La technologie du CERN au service de la médecine

Le prototype du premier module du LInac BOoster (LIBO) vient d'être construit et testé au CERN. Ce nouvel accélérateur médical offre des perspectives inédites pour le traitement des tumeurs profondes.

La technologie des accélérateurs que le CERN vient de mettre au point devrait permettre de réaliser d'importants progrès dans le traitement du cancer. Le projet LIBO a en effet pour objectif de construire un accélérateur linéaire additionnel de 3 GHz afin de porter à 200 MeV l'énergie du faisceau de protons des cyclotrons de 50-70 MeV déjà utilisés dans divers hôpitaux et laboratoires.
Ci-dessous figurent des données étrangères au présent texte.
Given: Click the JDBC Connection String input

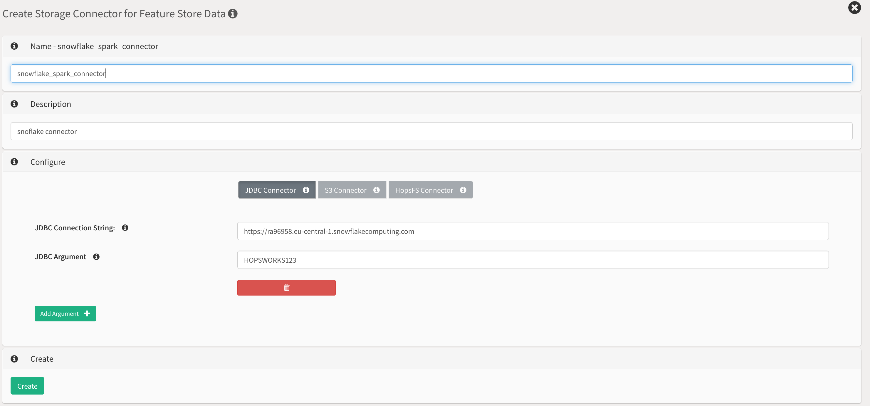Looking at the screenshot, I should (x=532, y=231).
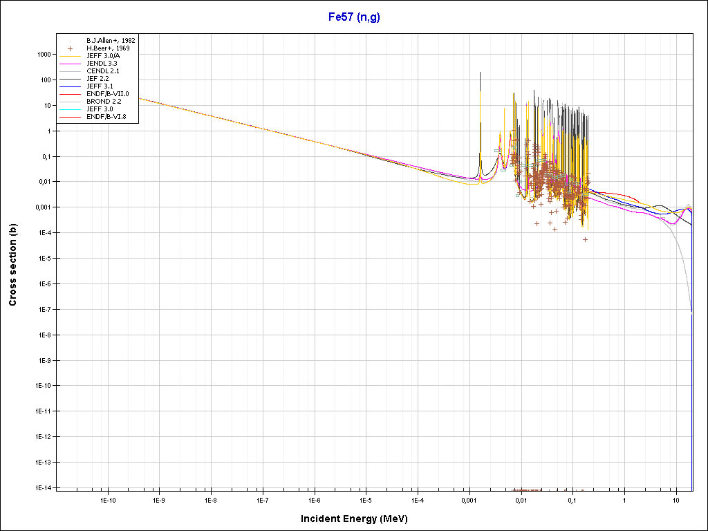Click the H.Beer+ 1969 cross marker in legend

(x=71, y=48)
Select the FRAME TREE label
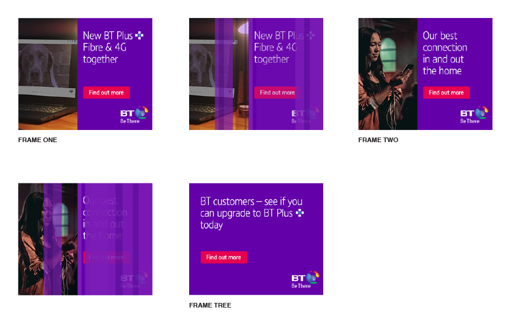Screen dimensions: 510x329 point(210,305)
Cette augmentation d'énergie permettra de traiter des tumeurs profondes (voir encadré).
Le prototype du premier module du LIBO vient juste de réussir les essais RF haute puissance au CERN.

Deux membres de la collaboration LIBO, Riccardo Zennaro et Paolo Berra, à côté du premier module du LIBO installé dans le tunnel du LIL.

C'est en 1993 qu'Ugo Amaldi, physicien bien connu au CERN et également père de la Fondation TERA en Italie, a imaginé et conçu le LIBO. Depuis le début, un ancien Cernois, Mario Weiss, dirige le projet. Une étape décisive a été franchie en 1998 avec la création d'une collaboration entre la Fondation TERA, le CERN, les universités de Milan et de Naples et leurs sections INFN. Avec l'aide de membres des Divisions EP, EST, ETT et PS du CERN, cette collaboration a conçu la structure en cuivre du prototype du LIBO puis l'a fabriquée dans les ateliers centraux et brasée dans le laboratoire de brasage sous vide. Les mesures RF à basse puissance ont confirmé la bonne qualité de la conception et de la construction. Elles ont montré une bonne répartition du champ à la fréquence nominale, exceptionnellement élevée pour un accélérateur linéaire à protons de basse énergie (voir diagramme ci-dessous).

Vue artistique d'un assemblage possible entre un cyclotron, un LIBO de neuf modules et une tête isocentrique qui oriente le faisceau vers n'importe quelle partie du corps humain.

Le champ obtenu affiche une bonne uniformité le long de l'axe des quatre ensembles de cavités accélératrices du module du LIBO.



Un essai de vide a été mené à bien par des spécialistes du LHC. Et dès la fermeture du LEP, en novembre dernier, le module a été installé dans le bâtiment abritant l'injecteur linéaire (LIL) du LEP, où il a été alimenté par un klystron de réserve. Le 7 décembre, les performances du module dépassaient de loin les espérances, atteignant un gradient accélérateur de 25 MV/m, bien supérieur à la valeur nominale de 15 MV/m.
La prochaine étape consistera à transférer le module du LIBO vers les laboratoires de l'INFN à Catane, où il sera couplé à un cyclotron de 60 MeV afin de procéder, l'été prochain, aux essais d'accélération du faisceau.
Dans sa conception d'origine, le LIBO compte neuf modules et sa longueur totale est d'environ 15 mètres. Compte tenu de la réussite des essais RF, on étudiera la possibilité d'exploiter le LIBO avec des champs accélérateurs plus élevés et de réduire par conséquent sa longueur. Quelle que soit l'évolution de la conception du LIBO, l'énergie de sortie du faisceau restera toujours variable.
La collaboration LIBO recherche désormais des partenaires industriels pour développer cette technologie et utiliser ce nouvel accélérateur médical dans les hôpitaux disposant déjà d'un cyclotron de 50-70 MeV.
De nouvelles perspectives pour la thérapie hadronique

L'un des principaux avantages de la technologie du LIBO est de pouvoir étendre les domaines d'application des cyclotrons à protons de 50 à 70 MeV déjà opérationnels dans bon nombre d'hôpitaux du monde. Ces cyclotrons sont principalement utilisés pour la thérapie par protons de tumeurs superficielles et pour la production de radionucléides. L'adjonction d'un accélérateur LIBO permettra d'accroître l'énergie du faisceau de protons et de l'ajuster librement entre 130 et 200 MeV. En modulant l'énergie du faisceau de protons, il sera possible d'atteindre des tissus à différentes profondeurs, jusqu'à 20 cm selon les cas traités.